The Forsaken Land (2005/New Yorker Films DVD)
Picture:
C+ Sound: C+ Extras: C+ Film: C+
Viumukthi
Jayasundara’s The Forsaken Land
(2005) takes place during Ski Lanka’s devastating civil war, but finds constant
wide space where it is not necessarily taking place as we find an isolated
couple who are together (she is pregnant) and they are being watched. Not by the military, but by children in the
neighborhood who have nothing else to do and are discovering their sexuality,
among other things.
The
military dies eventually show up with orders that changes the peaceful lives of
some, but there is a deeper horror the film wants to explore and that turns out
to include some sick private behavior that echoes the countries genocide and
the loss of life, freedom, joy, happiness and a future that the devastation of
the war has wrought.
I liked
the film enough to say it is worth a look for the curious and like the silent
passages and visual qualities that are trying to say something, but the
director may be saying things only he understands and it does not always add up
as much as I hoped it would.
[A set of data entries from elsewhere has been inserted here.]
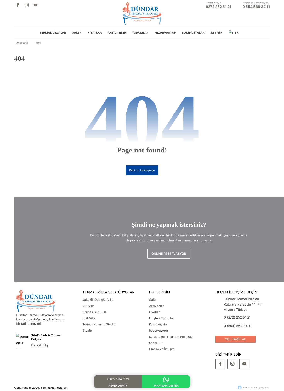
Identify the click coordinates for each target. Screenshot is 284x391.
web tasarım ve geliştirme (256, 387)
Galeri (153, 300)
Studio (87, 330)
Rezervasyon (158, 330)
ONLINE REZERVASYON (168, 254)
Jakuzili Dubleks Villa (97, 300)
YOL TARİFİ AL (235, 339)
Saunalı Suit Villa (94, 312)
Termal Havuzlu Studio (99, 324)
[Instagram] (26, 5)
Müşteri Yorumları (162, 318)
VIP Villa (88, 306)
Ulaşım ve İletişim (161, 349)
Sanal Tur (155, 343)
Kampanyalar (158, 324)
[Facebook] (17, 5)
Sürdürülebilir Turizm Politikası (171, 337)
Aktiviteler (156, 306)
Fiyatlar (154, 312)
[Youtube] (35, 5)
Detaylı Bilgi (40, 345)
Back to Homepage (142, 170)
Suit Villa (88, 318)
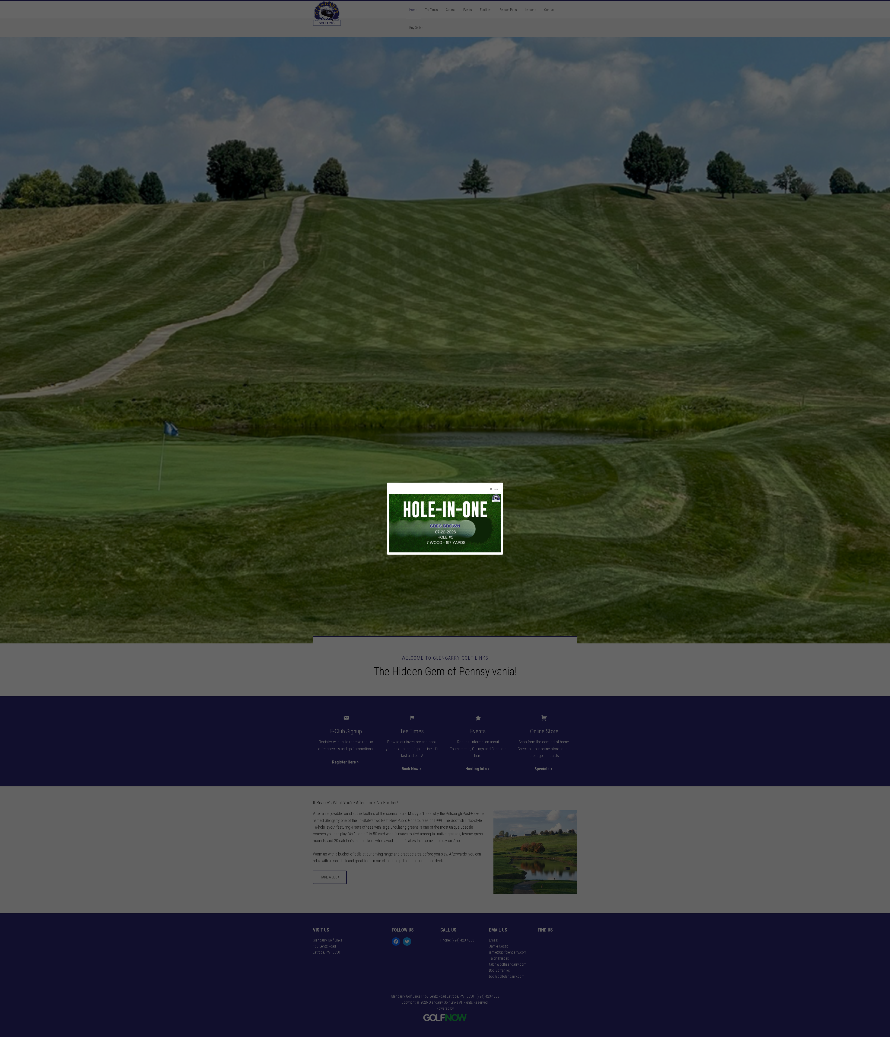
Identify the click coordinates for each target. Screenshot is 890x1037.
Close (496, 489)
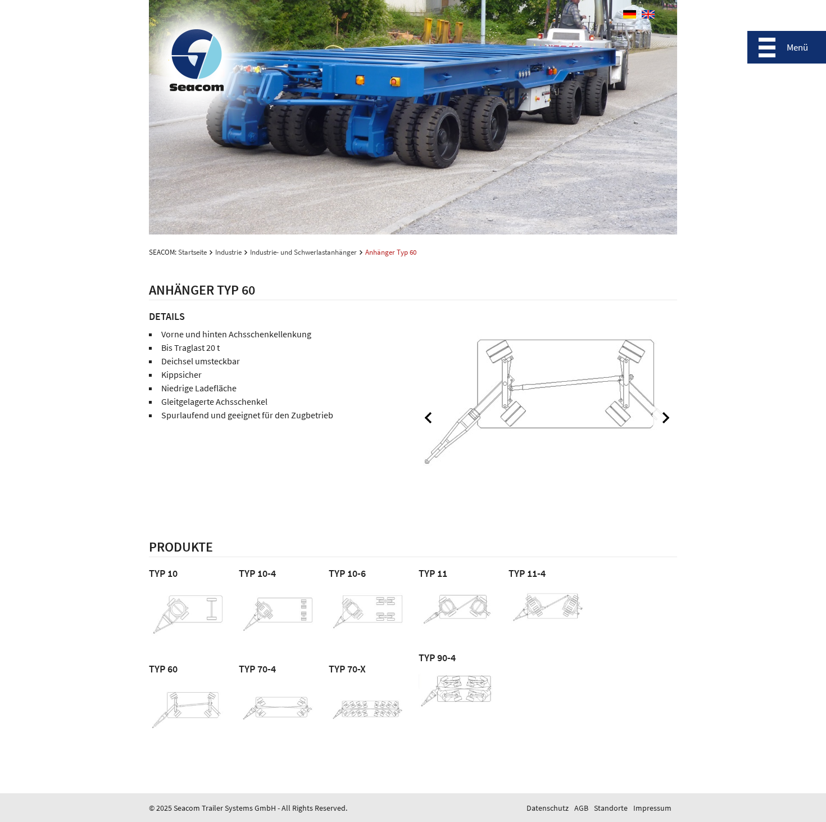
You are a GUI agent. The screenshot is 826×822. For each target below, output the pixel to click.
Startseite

Still, it
is a mature, important and sometimes hard-to-watch work that deserves respect
and won the Cannes Camera D’Or for a reason.
The
anamorphically enhanced 1.85 X 1 image is soft, with some aliasing errors, but
the print is in good shape, while the Dolby Digital 2.0 Stereo has its patches
of silence and is not bad overall, but don’t expect any Pro Logic
surrounds. Extras include an informative
booklet on the film and Sri Lanka with a statement by the director and the DVD
adds a trailer and the short film The
Land Of Silence; a half-hour black & white film the director made in
2001 that ties in with this feature well.